海辺の亡者を一掃するのに10秒もかからなかった。
――ちなみに後から聞いた話だけれど、この技も普通なら熟練の冒険者が一生かかって習得できるかどうかという秘奥義中の秘奥義らしい。
今更ながら、凄いな――“マクスウェルの釜”
「ふぅ……八つ当たり完了です」
すっきりした顔で満足げに呟くトライデントさん。
八つ当たりの規模が天変地異レベルなんだが……。
ちょっと天然の入ったおっとり系のお姉さんかと思ってたが、あまりこの人を怒らせてはいけないようだ。

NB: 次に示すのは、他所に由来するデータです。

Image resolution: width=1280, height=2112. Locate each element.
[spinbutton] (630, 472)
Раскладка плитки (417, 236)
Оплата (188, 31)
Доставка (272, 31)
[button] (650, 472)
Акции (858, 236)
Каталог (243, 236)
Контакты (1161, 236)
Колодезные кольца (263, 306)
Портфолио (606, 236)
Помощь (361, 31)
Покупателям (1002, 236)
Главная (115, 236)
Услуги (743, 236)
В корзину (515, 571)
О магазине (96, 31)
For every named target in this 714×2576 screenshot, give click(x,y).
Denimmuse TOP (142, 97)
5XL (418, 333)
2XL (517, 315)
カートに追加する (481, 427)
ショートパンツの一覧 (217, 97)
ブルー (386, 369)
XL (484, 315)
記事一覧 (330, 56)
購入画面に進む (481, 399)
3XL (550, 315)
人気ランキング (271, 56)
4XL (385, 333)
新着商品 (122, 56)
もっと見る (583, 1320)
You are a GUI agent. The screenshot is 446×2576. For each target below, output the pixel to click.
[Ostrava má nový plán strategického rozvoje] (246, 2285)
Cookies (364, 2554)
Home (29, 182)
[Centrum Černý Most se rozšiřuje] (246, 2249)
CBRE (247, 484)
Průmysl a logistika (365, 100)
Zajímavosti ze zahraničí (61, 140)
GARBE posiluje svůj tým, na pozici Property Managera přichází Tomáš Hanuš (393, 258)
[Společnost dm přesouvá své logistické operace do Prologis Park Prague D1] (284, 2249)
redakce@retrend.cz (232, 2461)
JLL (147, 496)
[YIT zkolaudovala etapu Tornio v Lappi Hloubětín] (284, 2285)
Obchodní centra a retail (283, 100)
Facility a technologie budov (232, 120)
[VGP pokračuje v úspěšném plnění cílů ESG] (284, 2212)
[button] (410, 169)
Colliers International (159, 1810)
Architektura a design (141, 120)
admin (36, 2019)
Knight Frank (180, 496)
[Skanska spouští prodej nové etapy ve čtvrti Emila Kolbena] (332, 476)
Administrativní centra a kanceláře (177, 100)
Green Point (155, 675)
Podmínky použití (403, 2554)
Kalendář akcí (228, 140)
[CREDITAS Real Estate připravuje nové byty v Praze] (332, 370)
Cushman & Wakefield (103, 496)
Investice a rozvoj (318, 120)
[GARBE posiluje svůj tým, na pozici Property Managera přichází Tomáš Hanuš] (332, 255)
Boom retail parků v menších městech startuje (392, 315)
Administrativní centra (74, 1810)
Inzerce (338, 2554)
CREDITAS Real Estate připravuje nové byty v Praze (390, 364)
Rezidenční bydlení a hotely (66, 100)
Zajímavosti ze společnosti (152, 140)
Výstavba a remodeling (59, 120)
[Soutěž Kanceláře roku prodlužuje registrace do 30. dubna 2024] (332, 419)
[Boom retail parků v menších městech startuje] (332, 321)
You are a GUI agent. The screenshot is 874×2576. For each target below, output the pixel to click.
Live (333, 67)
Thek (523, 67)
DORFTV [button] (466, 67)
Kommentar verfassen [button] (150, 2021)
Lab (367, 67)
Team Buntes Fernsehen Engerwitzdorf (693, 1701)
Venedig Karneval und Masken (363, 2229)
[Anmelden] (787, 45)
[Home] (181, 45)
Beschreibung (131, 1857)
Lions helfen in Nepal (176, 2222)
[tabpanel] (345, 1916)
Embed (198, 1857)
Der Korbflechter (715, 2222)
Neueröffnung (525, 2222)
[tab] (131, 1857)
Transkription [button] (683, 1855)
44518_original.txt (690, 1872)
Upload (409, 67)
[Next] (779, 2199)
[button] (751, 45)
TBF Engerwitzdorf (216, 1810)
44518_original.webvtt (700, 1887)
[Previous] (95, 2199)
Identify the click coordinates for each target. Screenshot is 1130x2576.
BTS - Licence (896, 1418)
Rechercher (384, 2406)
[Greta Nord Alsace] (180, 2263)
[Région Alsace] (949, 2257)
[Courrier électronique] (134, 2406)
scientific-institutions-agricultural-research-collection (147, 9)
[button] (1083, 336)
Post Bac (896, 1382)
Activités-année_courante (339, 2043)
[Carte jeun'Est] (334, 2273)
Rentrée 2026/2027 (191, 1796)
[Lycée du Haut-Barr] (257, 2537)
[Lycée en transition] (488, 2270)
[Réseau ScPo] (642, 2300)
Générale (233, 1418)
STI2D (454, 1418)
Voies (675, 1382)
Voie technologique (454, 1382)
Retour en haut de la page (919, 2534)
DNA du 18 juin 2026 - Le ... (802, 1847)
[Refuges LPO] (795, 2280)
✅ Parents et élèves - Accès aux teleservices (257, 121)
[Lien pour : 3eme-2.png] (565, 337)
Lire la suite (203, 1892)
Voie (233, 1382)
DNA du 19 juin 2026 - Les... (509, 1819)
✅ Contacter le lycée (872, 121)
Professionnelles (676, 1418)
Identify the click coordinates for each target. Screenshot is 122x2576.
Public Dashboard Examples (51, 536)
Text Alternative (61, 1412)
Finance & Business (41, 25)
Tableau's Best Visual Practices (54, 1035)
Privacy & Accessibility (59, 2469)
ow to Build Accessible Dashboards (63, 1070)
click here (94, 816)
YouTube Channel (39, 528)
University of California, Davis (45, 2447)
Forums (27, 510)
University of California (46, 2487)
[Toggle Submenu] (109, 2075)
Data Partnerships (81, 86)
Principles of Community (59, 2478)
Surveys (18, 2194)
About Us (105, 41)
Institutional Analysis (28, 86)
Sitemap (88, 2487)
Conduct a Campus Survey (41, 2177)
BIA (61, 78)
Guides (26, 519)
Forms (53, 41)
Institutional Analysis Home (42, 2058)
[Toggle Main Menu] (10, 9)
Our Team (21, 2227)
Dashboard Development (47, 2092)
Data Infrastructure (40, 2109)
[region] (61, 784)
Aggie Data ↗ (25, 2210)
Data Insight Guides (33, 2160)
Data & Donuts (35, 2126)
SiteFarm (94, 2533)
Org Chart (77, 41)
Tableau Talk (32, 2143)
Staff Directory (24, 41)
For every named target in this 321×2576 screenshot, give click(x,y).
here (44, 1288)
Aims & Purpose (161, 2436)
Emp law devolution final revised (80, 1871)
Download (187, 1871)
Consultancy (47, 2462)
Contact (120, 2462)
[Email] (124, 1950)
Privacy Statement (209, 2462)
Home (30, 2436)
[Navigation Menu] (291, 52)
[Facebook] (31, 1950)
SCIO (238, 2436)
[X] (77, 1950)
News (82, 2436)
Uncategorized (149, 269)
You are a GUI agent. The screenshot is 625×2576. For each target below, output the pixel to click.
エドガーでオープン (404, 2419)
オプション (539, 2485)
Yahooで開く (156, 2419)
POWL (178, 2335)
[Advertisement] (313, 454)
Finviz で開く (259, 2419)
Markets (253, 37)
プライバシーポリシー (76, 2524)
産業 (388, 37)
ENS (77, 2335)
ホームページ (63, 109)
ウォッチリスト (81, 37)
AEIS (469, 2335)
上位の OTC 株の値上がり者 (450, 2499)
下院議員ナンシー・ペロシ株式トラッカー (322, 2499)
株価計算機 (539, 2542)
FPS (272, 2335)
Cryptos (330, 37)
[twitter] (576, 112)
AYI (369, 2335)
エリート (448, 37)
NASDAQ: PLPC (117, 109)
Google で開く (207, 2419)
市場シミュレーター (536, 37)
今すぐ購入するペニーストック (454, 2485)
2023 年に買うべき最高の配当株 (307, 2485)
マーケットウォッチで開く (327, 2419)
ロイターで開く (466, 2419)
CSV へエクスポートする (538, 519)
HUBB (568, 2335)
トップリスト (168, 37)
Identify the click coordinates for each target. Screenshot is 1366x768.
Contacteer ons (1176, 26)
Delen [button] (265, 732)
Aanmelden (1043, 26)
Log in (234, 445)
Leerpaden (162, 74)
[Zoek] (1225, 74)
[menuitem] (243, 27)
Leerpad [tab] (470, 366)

「まさか一撃とは、さすがね。これで海の呪いも解けるかしら」
ティンクがパチパチと小さく拍手する。
「いえ――ダメですね。呪いについては依然濃いままです。おそらく“元”を叩いてしまわないとまたすぐに亡者が湧き出てきます」
亡者はあくまでも呪いが生み出す副産物。
やっぱり呪い自体を解除しないと根本解決にはならないのか……。
「あ。それと、気のせいかもしれませんが……ひとつ気づいた事があります」
トライデントさんが口元に人差し指を当てて不思議そうに呟く。
「あの亡者、"私達"とどこか似てるような気がするのですよ」
「"私達"って……アイテムさん達とってこと?」
「はい。何というか上手く言えませんが……自然界に存在するものではなく、何か特別な力によって生み出されたみたいな……」
そこまで言って腕を組み考え込むトライデントさん。
「呪いで生み出されてる化け物なんだからそりゃそうでしょ」
ティンクが訝しげに答える。
「それはそうなんですけど……呪術で呼び出す怨霊とも違うような気がするんですよね。……まぁ、あくまで私の勘なのであまり気にしないでください!」
「ありがとう! 一応気にかけておくよ。とにかく助かったよ!」
「いえ! お気をつけくださいね」
そう言うと淡い光に包まれてトライデントさんが泡となって姿を消す。
陸では駆けつけてきたホテルの従業員たちに連れ添われ、逃げて来た人達が本館へと避難していくのが見えた。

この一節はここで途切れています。